No ano de 2010, a cidade de Itapuí (44 quilômetros de Bauru) registrou quatro casos de dengue clássico, todos importados. Este ano, dois dos 19 casos registrados como positivos são importados, 17 são autóctones. Na opinião do coordenador do Núcleo de Vigilância em Saúde, César Augusto Thomazi, quando o número de pessoas doentes cresce nas cidades referências, o mesmo acontece em Itapuí. Isso porque, o itapuiense se desloca todos os dias para Jaú e Bauru.
"Os moradores vão para Jaú e Bauru trabalhar e estudar e acabam sendo picados pelo mosquito transmissor. Aqui eles transmitem a outros (mosquito) Aedes aegypti que disseminam a doença no município. Tanto que os dois casos importados um é de Jaú e outro de Bauru."
Para ele, o fluxo de pessoas tem aumentado ano a ano. "Eles se deslocam para essas cidades sedes e voltam com a doença. Se a gente consegue perceber o sintomas a gente entra com o bloqueio de criadouros e nebulização, faz arrastão. Mas na maioria dos casos, quando a gente fica sabendo já e tarde, porque a pessoa procura o serviço médico no terceiro dia do sintoma quando provavelmente já contaminou os mosquitos."
Segundo ele, as áreas da cidade mais afetadas pelo deslocamento são o Centro e o bairro Pichelli onde há a maior incidência da doença. "Inclusive uma das pessoas que vieram de Bauru com a doença mora em um deles. A gente percebe nitidamente que a doença se alastrou por ali. Surgiram novos casos esta semana, no Jardim Bica de Pedra."

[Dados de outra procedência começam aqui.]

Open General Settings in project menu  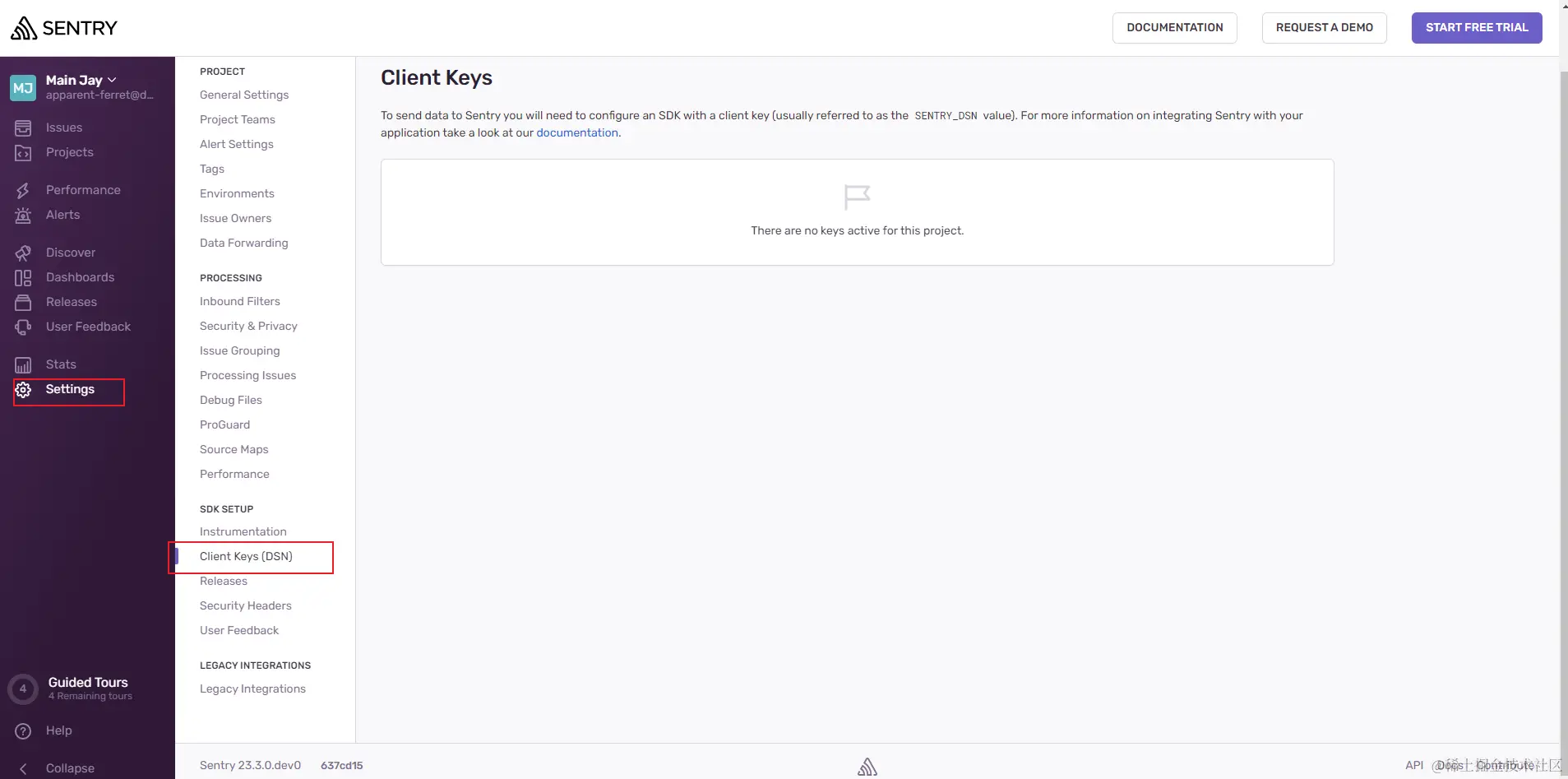[x=244, y=95]

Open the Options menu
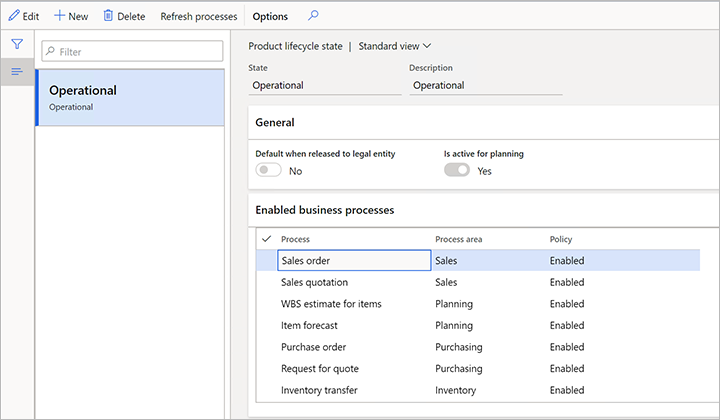[x=270, y=16]
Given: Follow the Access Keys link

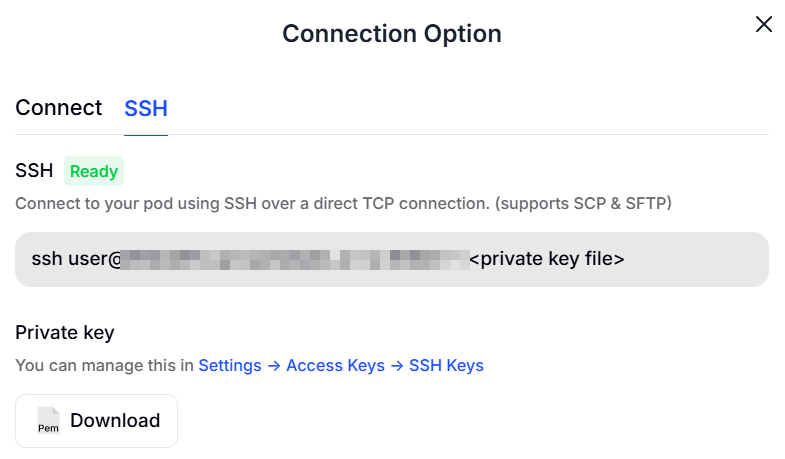Looking at the screenshot, I should tap(335, 365).
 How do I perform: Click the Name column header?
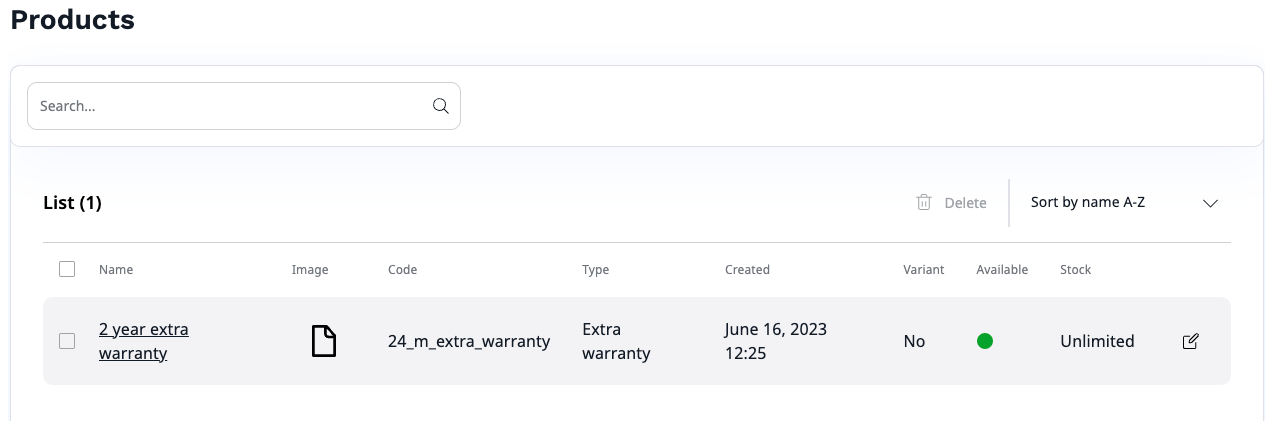tap(116, 270)
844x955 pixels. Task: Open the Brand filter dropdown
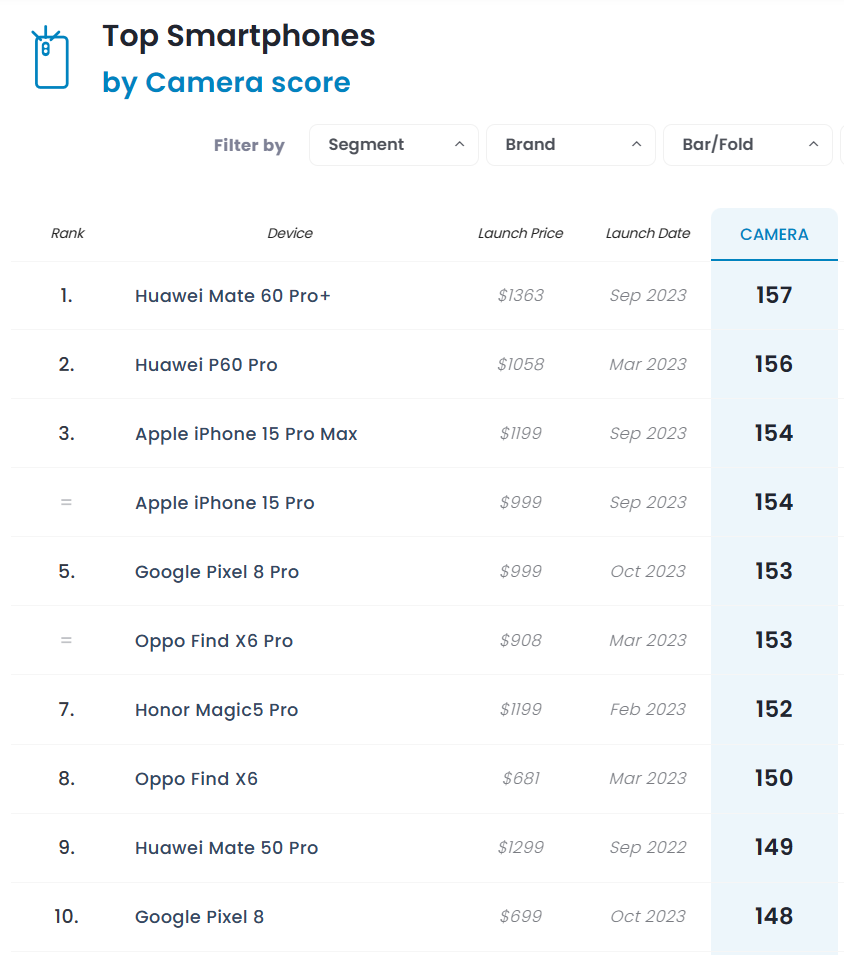tap(571, 145)
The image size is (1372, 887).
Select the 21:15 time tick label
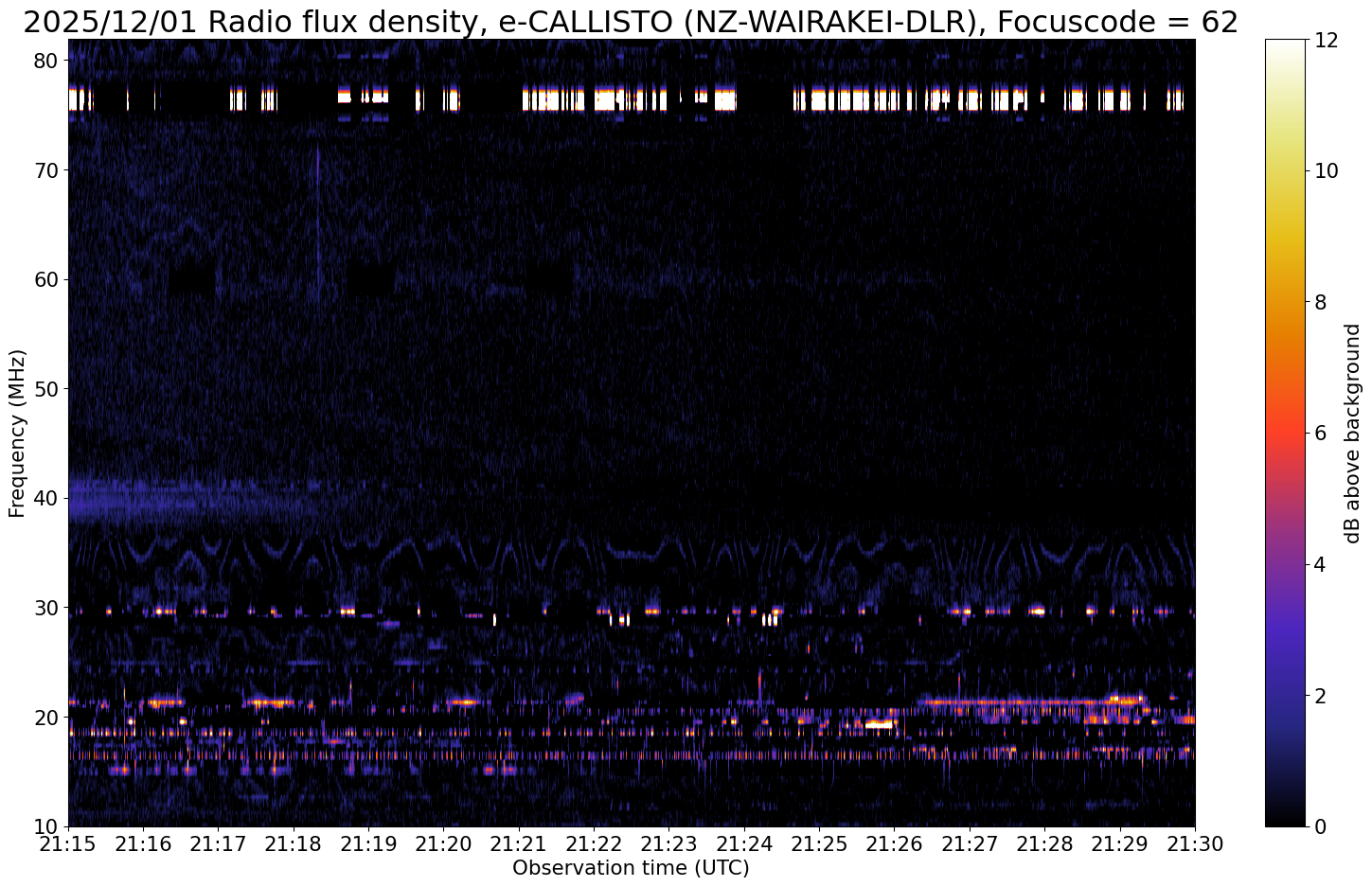tap(68, 843)
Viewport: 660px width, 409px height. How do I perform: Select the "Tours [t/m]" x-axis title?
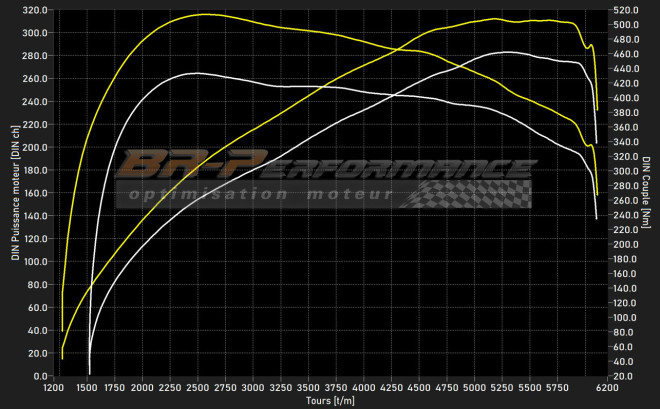pyautogui.click(x=330, y=400)
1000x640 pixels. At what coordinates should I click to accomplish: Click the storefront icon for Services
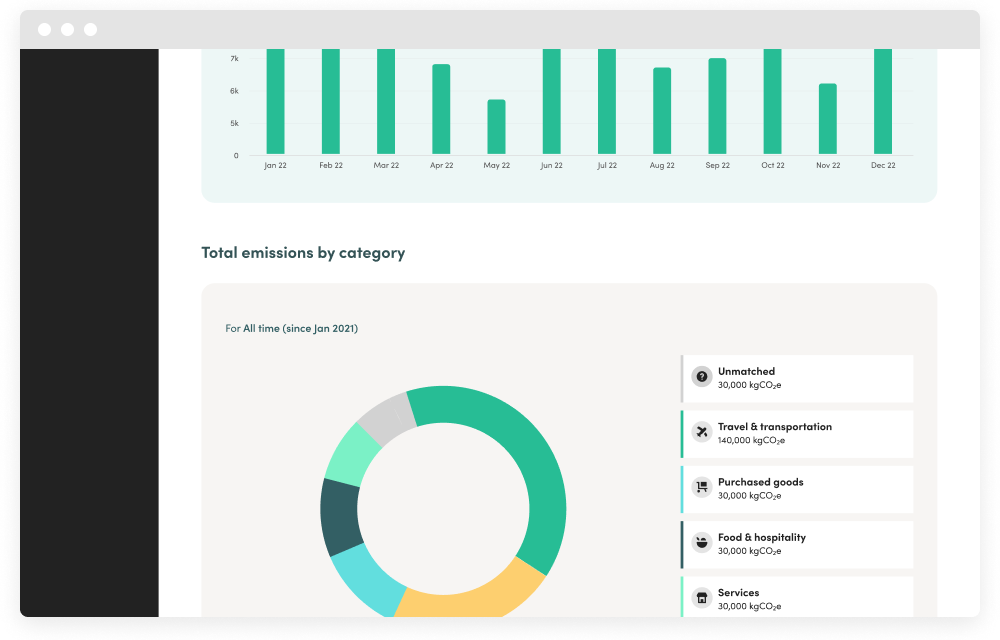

Como prevenir é melhor do que remediar, diz a máxima, os agentes de saúde visitam as casas sistematicamente. "Os pontos estratégicos quinzenalmente. Há visitas em imóveis especiais além do trabalho educativo com as escolas, comunidades religiosas e empresas. Paralelamente, fazemos arrastão de limpeza. Os 17 casos autóctones desencadearam a busca ativa de novos casos."